Miles Kane (left) with Last Shadow Puppets’ bandmate Alex Turner. (Image Credit: David M. Benett / Getty Images)
Miles Kane has issued an apology after making a female journalist feel uncomfortable during her interview with the musician and his Last Shadow Puppets bandmate Alex Turner, though his apology hasn’t exactly been accepted with open arms.
Spin Magazine‘s associate editor Rachel Brodsky detailed how she felt Kane had behaved inappropriately during her interview with him and Turner, which included Kane attempting to point her in the direction of Turner’s “bulge”, along with the following excerpt:
“So, what else are you guys doing today?”
“Do you want to go upstairs?” Kane asks.
“No,” I respond, laughing nervously.
The boys’ publicist snaps to attention: “I did warn you when you arrived that they were on kind of a downward spiral.”

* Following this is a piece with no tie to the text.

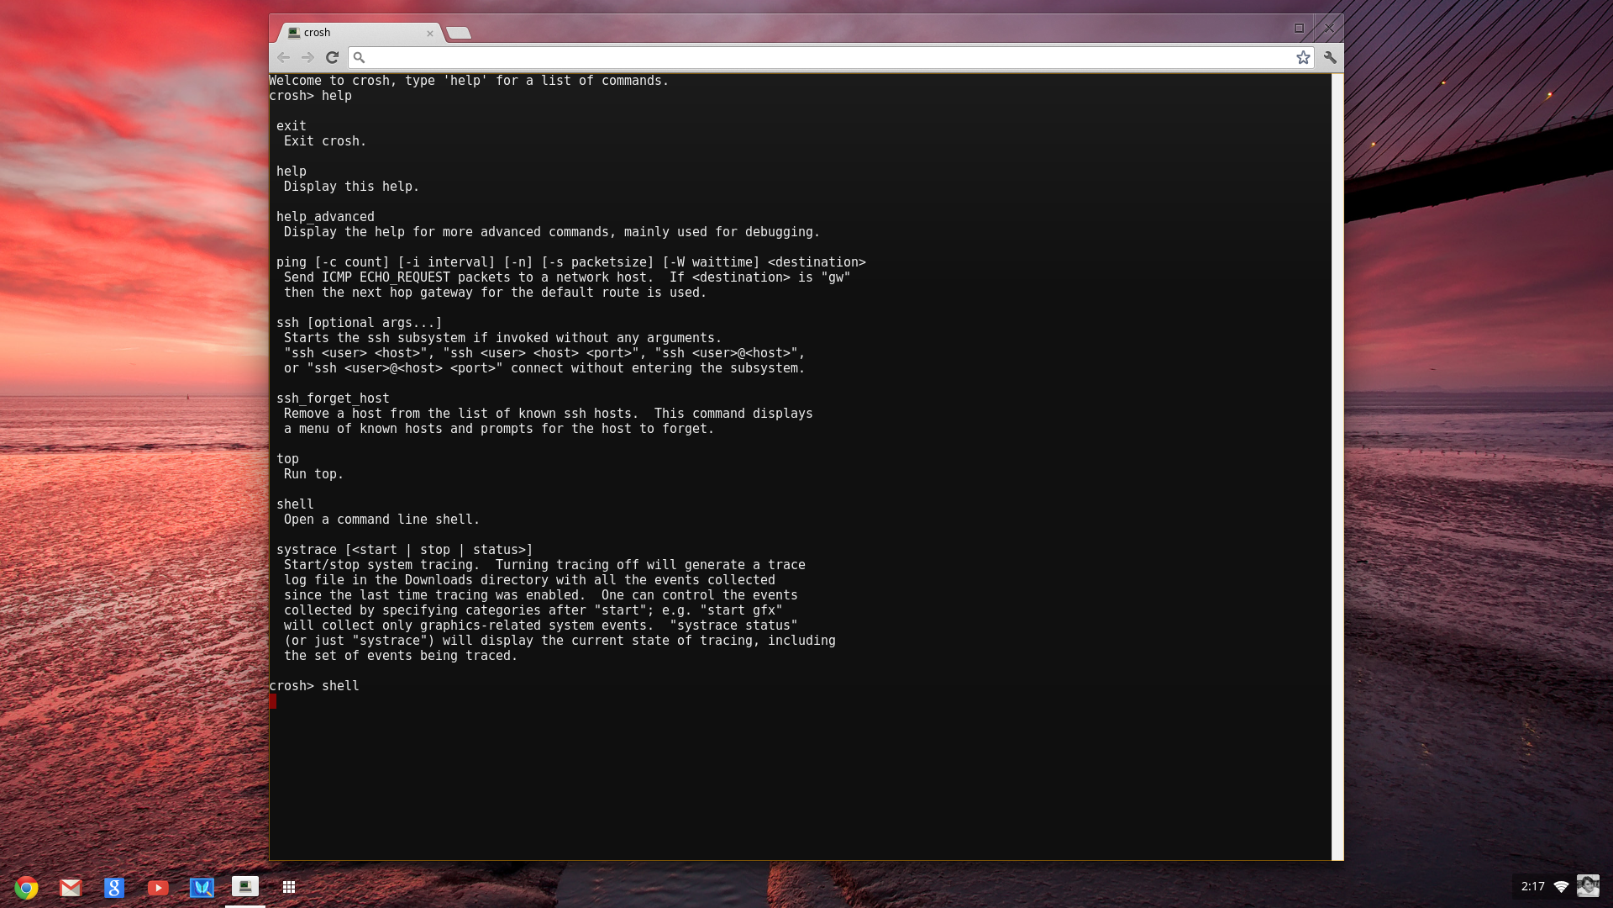Click the forward navigation arrow
This screenshot has height=908, width=1613.
307,57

“I’m joking, I’m joking!” Kane says, chuckling.
I laugh along despite feeling unnerved. It’s growing clearer that I’m caught in an increasingly distasteful situation. If I wasn’t on a professional assignment, I would tell him where he could go instead of “upstairs.”

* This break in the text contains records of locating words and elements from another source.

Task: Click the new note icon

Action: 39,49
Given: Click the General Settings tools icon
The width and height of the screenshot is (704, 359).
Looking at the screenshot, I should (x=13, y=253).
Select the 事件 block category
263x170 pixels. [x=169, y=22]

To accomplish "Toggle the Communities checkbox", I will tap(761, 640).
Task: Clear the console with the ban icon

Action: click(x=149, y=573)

Brodsky noted that after wrapping up the interview, Turner gave her a “nice goodbye handshake” whereas Kane “yank[ed]” her in for “not-entirely consensual kiss on the cheek.”
Image Credit: David M. Benett / Getty Images
Brodsky concluded her piece by revealing how upon learning of her feeling uncomfortable during the interview, Kane sent her the following note:
Dear Rachel
I really enjoyed chatting to you about the new record. I am just very sorry that silly remarks I made during our interview have caused offence. I recognise my ‘Carry On’ humour during the interview was ill judged and I am mortified that it made you feel uncomfortable. Please accept my sincere apologies.
Miles.
However, she added that although she “appreciates Kane’s note”, it didn’t help her feel better regarding the events that had transpired in the interview. “It certainly didn’t erase that afternoon or the other times I’ve felt objectified on the job”, she continued.

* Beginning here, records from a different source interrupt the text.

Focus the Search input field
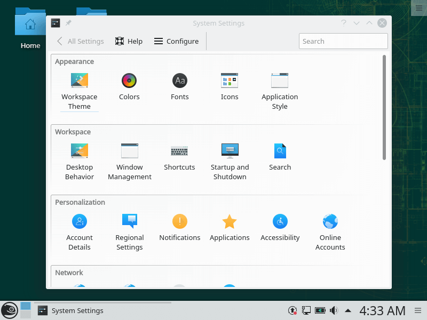The height and width of the screenshot is (320, 427). [343, 41]
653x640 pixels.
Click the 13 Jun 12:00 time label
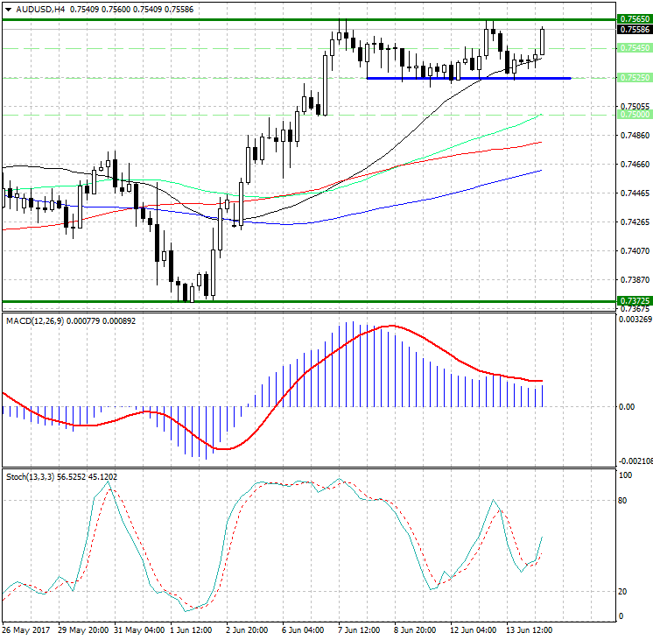(x=528, y=630)
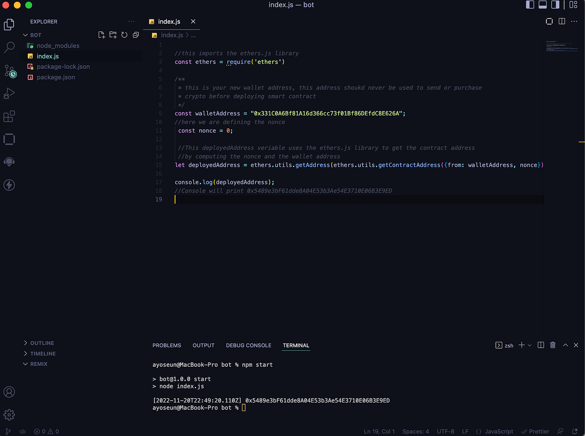The width and height of the screenshot is (585, 436).
Task: Toggle the secondary sidebar layout control
Action: tap(555, 5)
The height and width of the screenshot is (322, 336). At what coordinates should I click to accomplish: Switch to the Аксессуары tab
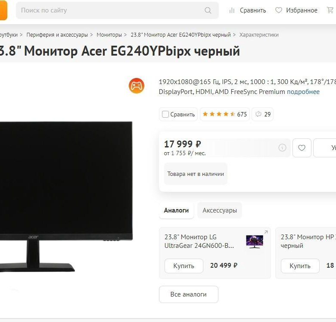click(220, 210)
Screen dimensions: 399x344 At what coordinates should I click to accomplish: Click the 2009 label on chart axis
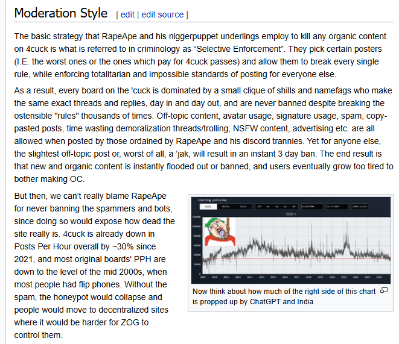[203, 277]
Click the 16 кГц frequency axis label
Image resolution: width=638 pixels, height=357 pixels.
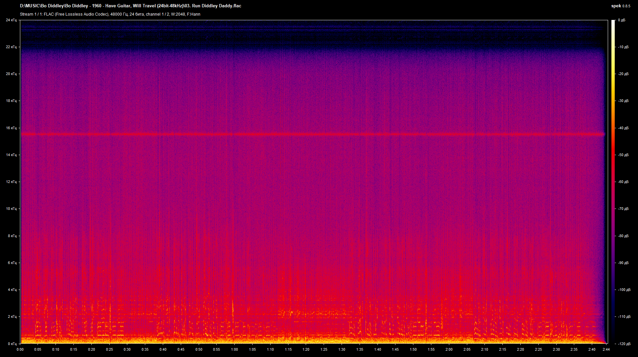[x=11, y=128]
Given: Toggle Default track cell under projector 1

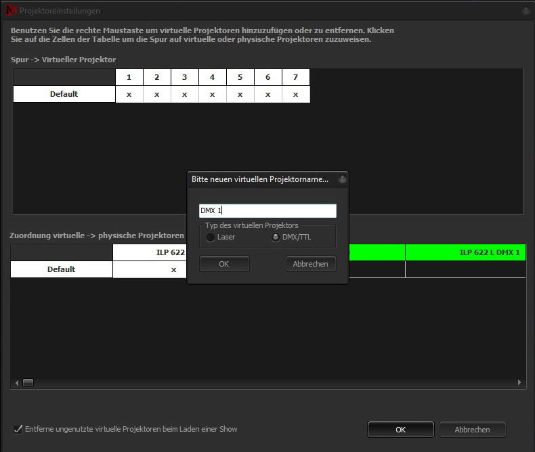Looking at the screenshot, I should click(129, 94).

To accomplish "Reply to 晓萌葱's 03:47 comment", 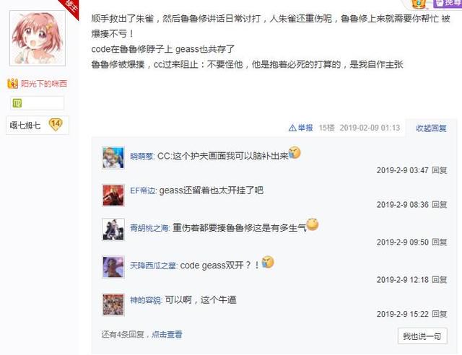I will (440, 170).
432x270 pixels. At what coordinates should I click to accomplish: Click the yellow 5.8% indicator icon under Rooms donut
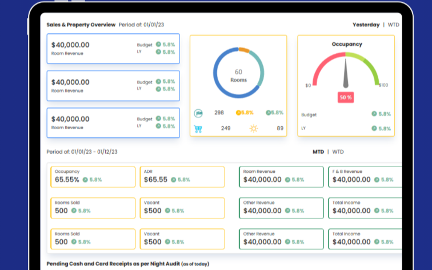tap(238, 113)
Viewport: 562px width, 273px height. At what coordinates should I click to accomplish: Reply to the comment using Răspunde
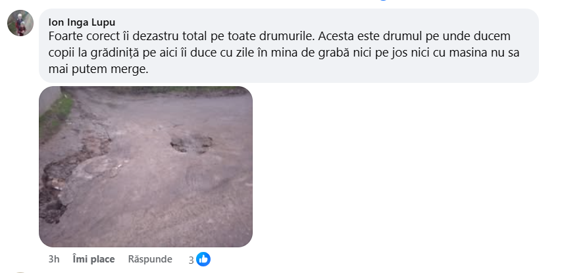pyautogui.click(x=150, y=259)
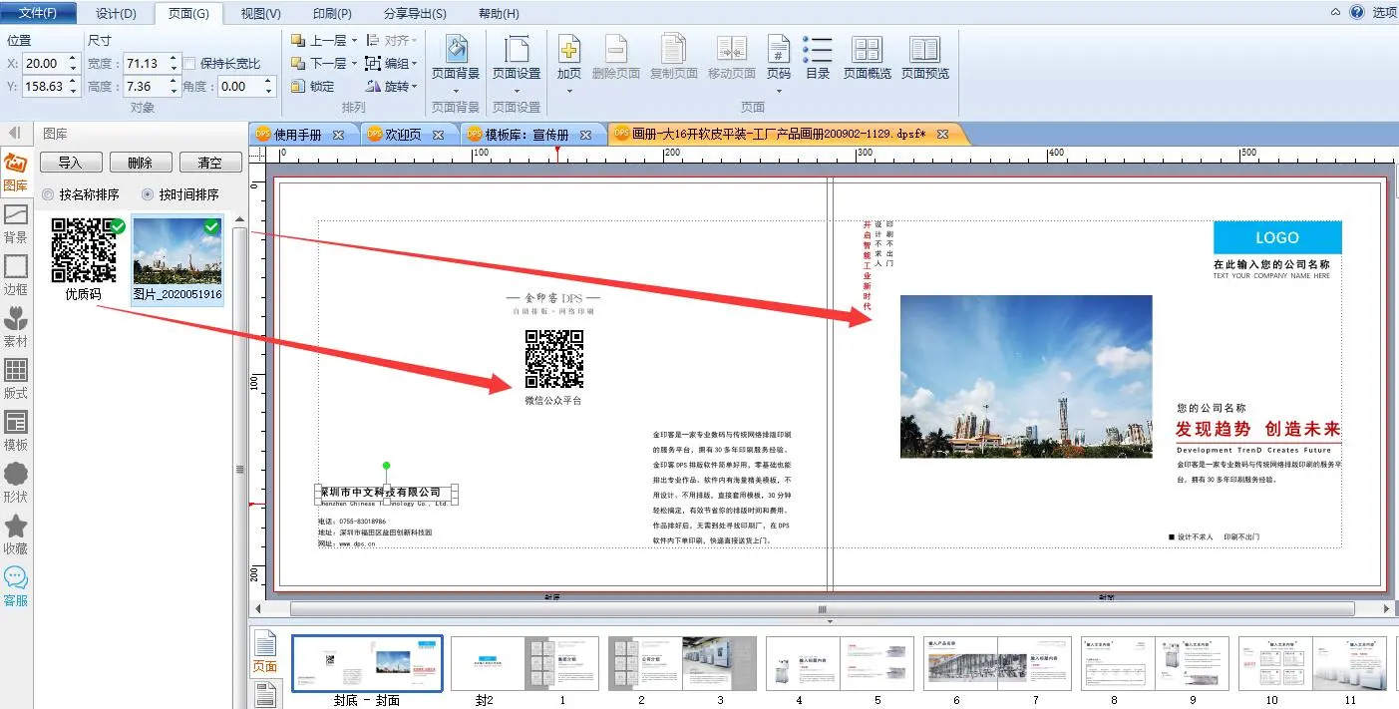Open 页面概览 page overview
The image size is (1399, 709).
click(x=867, y=57)
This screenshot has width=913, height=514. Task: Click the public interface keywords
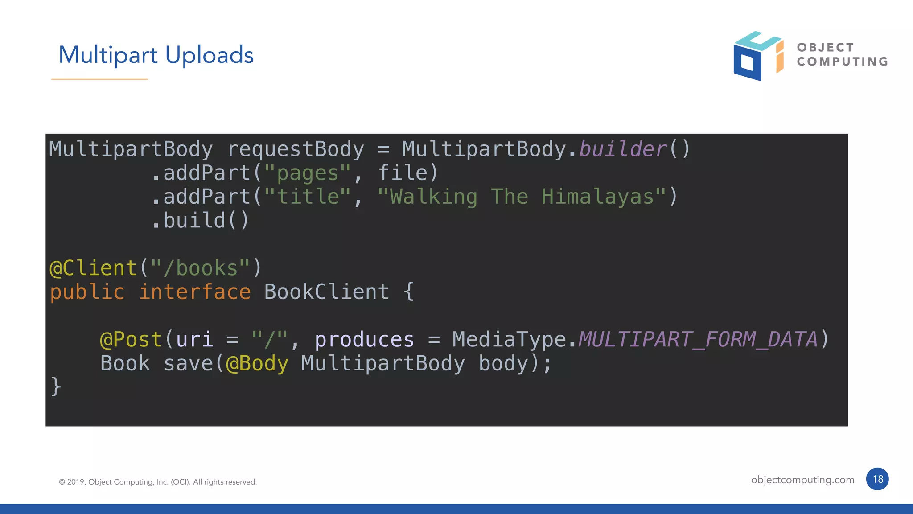pos(150,292)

While the interview could well have been harmless in Kane’s mind, and God knows the Internet doesn’t need yet another witch hunt (though one suspects that Brodsky will come under more scrutiny for Kane’s actions than he will, given the Internet’s propensity for pointing the finger at women during these kind of incidents), her article is a good deconstruction of how not to treat a female professional regardless of whether or not you’ve played at a few festivals.
Regardless of whether or not Kane’s actions were solely in jest, or whether his apology came as a result of him trying to exhibit some form of damage control after realising he’d well and truly fucked up, perhaps he will now understand that sexually propositioning a reporter – whether intended as a joke or not – is perhaps not the best course of action to take, unless you intentionally wish to solidify your public image as “sexist dickhead”.